Ahora bien, si en pos de mantener ese curso histórico agotamos el agua, contaminamos el planeta con nuestra propia basura, afectamos fatalmente nuestras fuentes de alimentación, exterminamos especies esenciales para el equilibrio de nuestros ecosistemas y, por si fuera poco, cambiamos radicalmente nuestro clima, si seguimos así más que nuestro futuro, construiremos nuestro obituario como especie.
En estos días se desarrolla en Glasgow, Escocia, la COP26, una cumbre impulsada por la ONU para intentar detener a tiempo la catástrofe a la que el cambio climático global puede conducir a nuestro planeta. Esa instancia da para negaciones, aceptaciones hipócritas, impulsos decididos y un muy largo etc. Nuestro gobierno nacional aparece como suscriptor de declaraciones de dudosa eficacia, la Intendenta Departamental de Montevideo aparece asumiendo desafíos concretos en el cambio de la matriz energética del transporta público y en general, en la neutralización de emisiones productoras de efecto invernadero (causa del calentamiento global que va friendo nuestro planeta) hacia el 2040. Hay de casi todo pues, y una reflexión a tres niveles se impone.
El primer nivel es muy general y transversal. Todo estudio científico actual anuncia que, de no cambiar drásticamente nuestra matriz energética, nuestra manera de producir y vivir en sociedad, no hay vida esperable para más de dos generaciones de humanos, y en un creciente marco de cataclismos. Digámoslo así: si no cambiamos, nosotros no veremos la gran catástrofe, pero nuestros nietos o bisnietos muy probablemente sí. Los acuerdos internacionales de efectivo cumplimiento (no meros saludos a la bandera) y los compromisos efectivos como los de la IDM son absolutamente indispensables.
Un segundo nivel es autocrítico, la necesaria asunción por parte de nosotros, la izquierda política y social, el Frente Amplio, de este mayúsculo desafío. En primer lugar, por lo dicho: va la vida de nuestros descendientes en ello. Pero, en segundo lugar, y hablar claro no es ofender, porque no le hemos puesto la atención necesaria. Si la derecha propone una intervención ambientalmente fatal, muchas veces desde nuestro FA le criticamos sus aspectos financieros, administrativos, etc., y aparentemente nos cuesta decir lo más elemental: lo que hace trizas el ya deteriorado medio ambiente en algunos de sus sistemas más críticos, debe ser en primer lugar rechazado por ello.

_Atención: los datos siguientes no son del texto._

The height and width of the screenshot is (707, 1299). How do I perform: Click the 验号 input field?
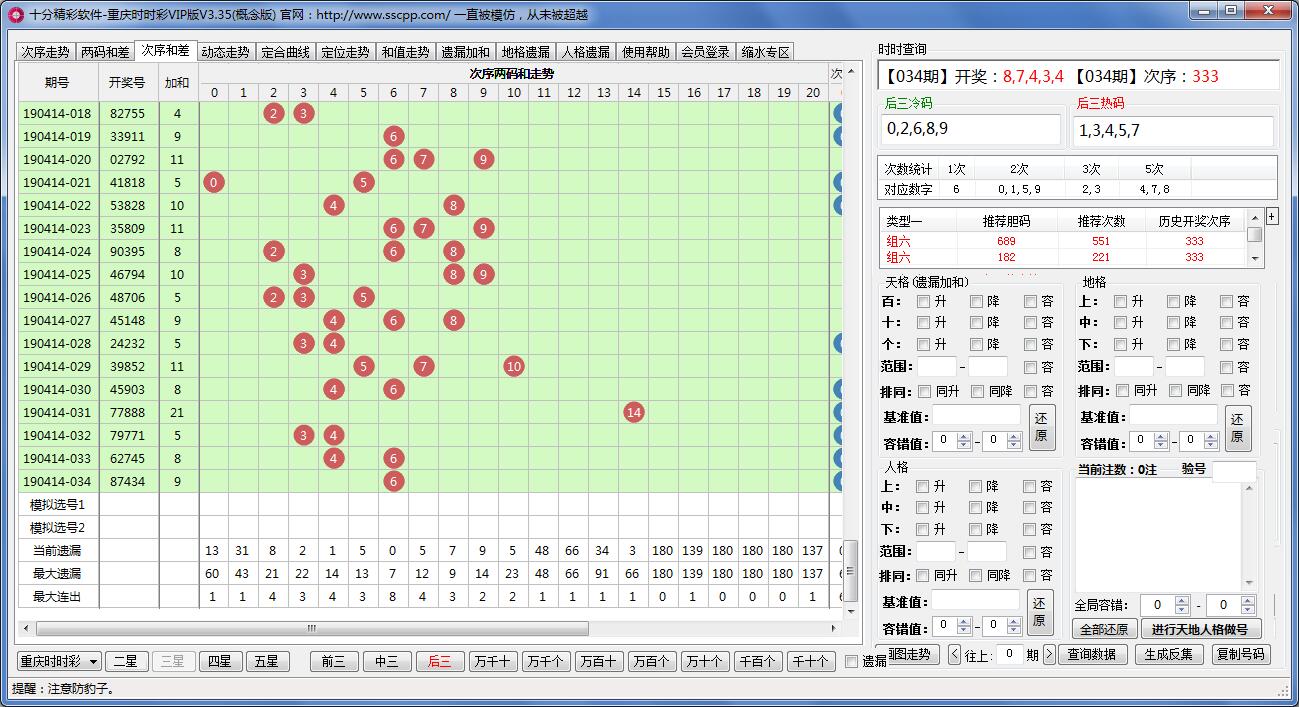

El tercer nivel es el sistémico. Imaginemos un mundo en el cual todo es mercancía que puede sumar capital. Imaginemos un mundo donde el capital debe crecer siempre a una tasa de reproducción tan alta como sea posible. Si ese mundo, como el nuestro, tiene recursos finitos, en materia de agua dulce, alimentos, condiciones ambientales en general, es más que obvio que el aumento de rentabilidad a expensas de la explotación de dichos recursos no puede prosperar indefinidamente, Más aún, cuanto más avanzada esté la explotación de dichos recursos, más cerca del techo está el sistema y más insalvable es su lógica interna.
Atendiendo a la Ciencia, autocriticando nuestras posturas, sin inocentadas ni ingenuidades, pocos argumentos son tan fuertemente anticapitalistas como la consideración de la muy posible catástrofe ambiental y sus graduales anticipos. Porque en un sistema donde todo vale por lo que produce y reproduce para regocijo de unos pocos y privación de la inmensa mayoría, el oxígeno que respiramos, los mares que bañan nuestras costas, los suelos de cuyo fruto nos alimentamos, nos recuerdan una y otra vez que ha llegado la hora que Fidel Castro anunció en 1992: o salvar al capital o salvar la Humanidad.
Por nuestra común y querida Humanidad: ha llegado la hora.